The SRK HydroZone 3 System
Now, let’s make no mistake, I am not debunking chlorine, far from it. Rather, I’m simply saying we’re not using it correctly and we’re certainly not thinking about it in the best way. Credit where due: chlorine has endured all these years for good reasons, it’s affordable, provides a chemical residual, it can be stabilized in sunlight, and it is a tremendously effective oxidizer and sanitizer. No other chemical provides all those benefits in one. But, it’s also prone to creating disinfection byproducts, does not kill halogen resistant organisms such as Cryptosporidium, it adds to total dissolved solids, and it can move the water’s mineral balance up or down.
On one hand, chlorine does have its place, but on the other, there are big reasons to look for alternatives and combinations of the technologies where we take advantage of the benefits of different treatment methods, while at the same time minimizing or eliminating the drawbacks. Therein lies the opportunity.

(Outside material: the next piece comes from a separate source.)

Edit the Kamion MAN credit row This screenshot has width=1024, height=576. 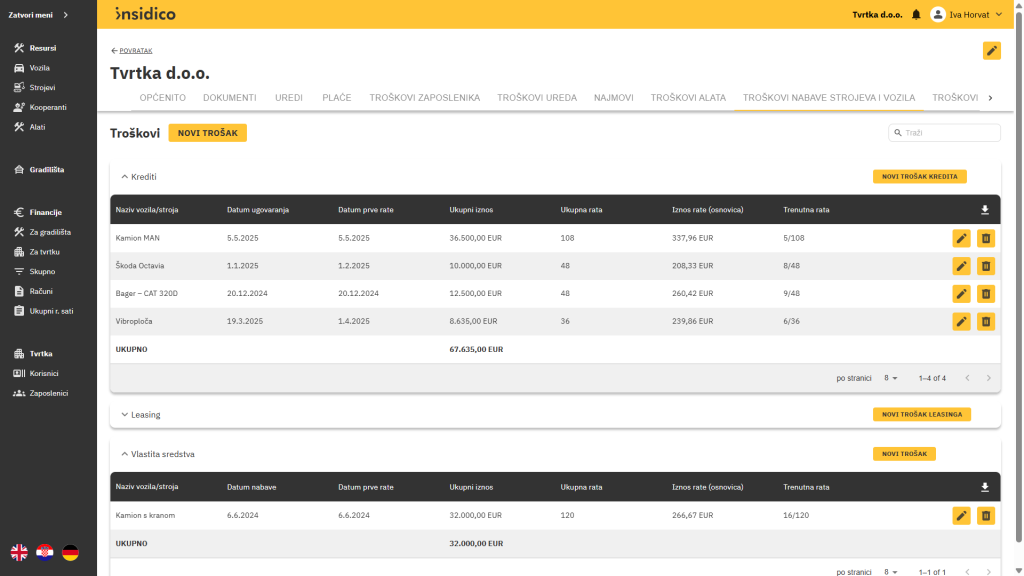961,238
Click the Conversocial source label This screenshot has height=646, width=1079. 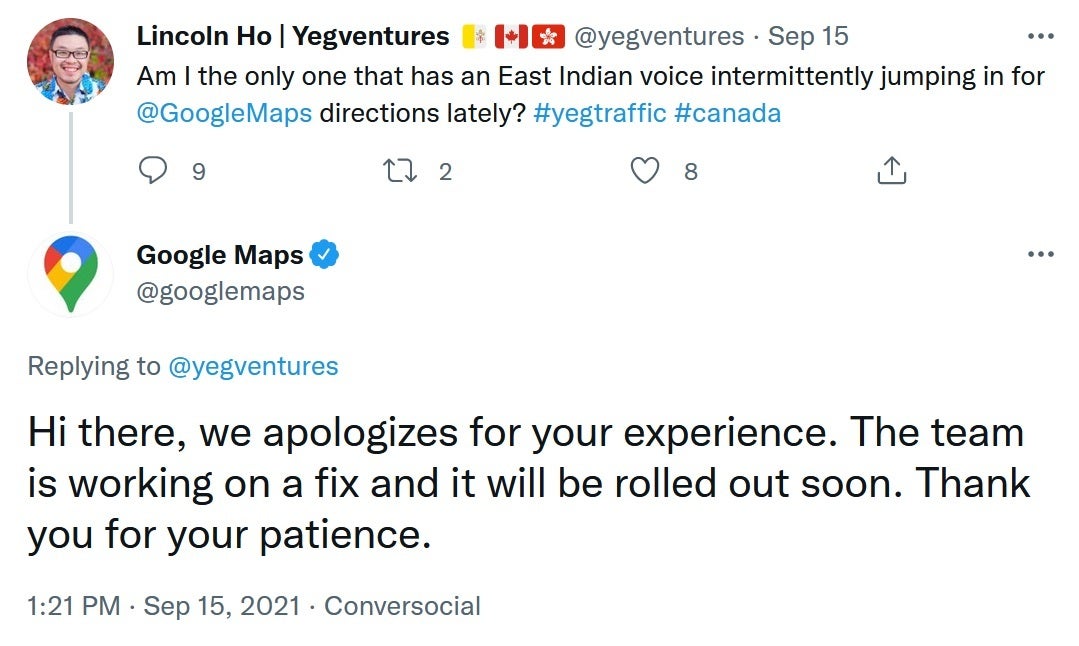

In our HydroZone 3 systems, we use small residuals of chlorine to protect against “bather to bather” contamination. We set up a bypass loop where ozone does the lion’s share of oxidizing organic compounds. That’s combined with an inline UV treatment system that handles most of the sanitizing by way of scrambling bacteria’s DNA. And we use chemical feeders to add a tiny 0.5 ppm chlorine residual. All of this creates water that is safe, clean, and enjoyable for the user.
That is the opportunity at hand, and it offers us a choice. We can either stay mired in the ways of the past, or step into a brave new world where purity is the standard we seek and the quality we achieve.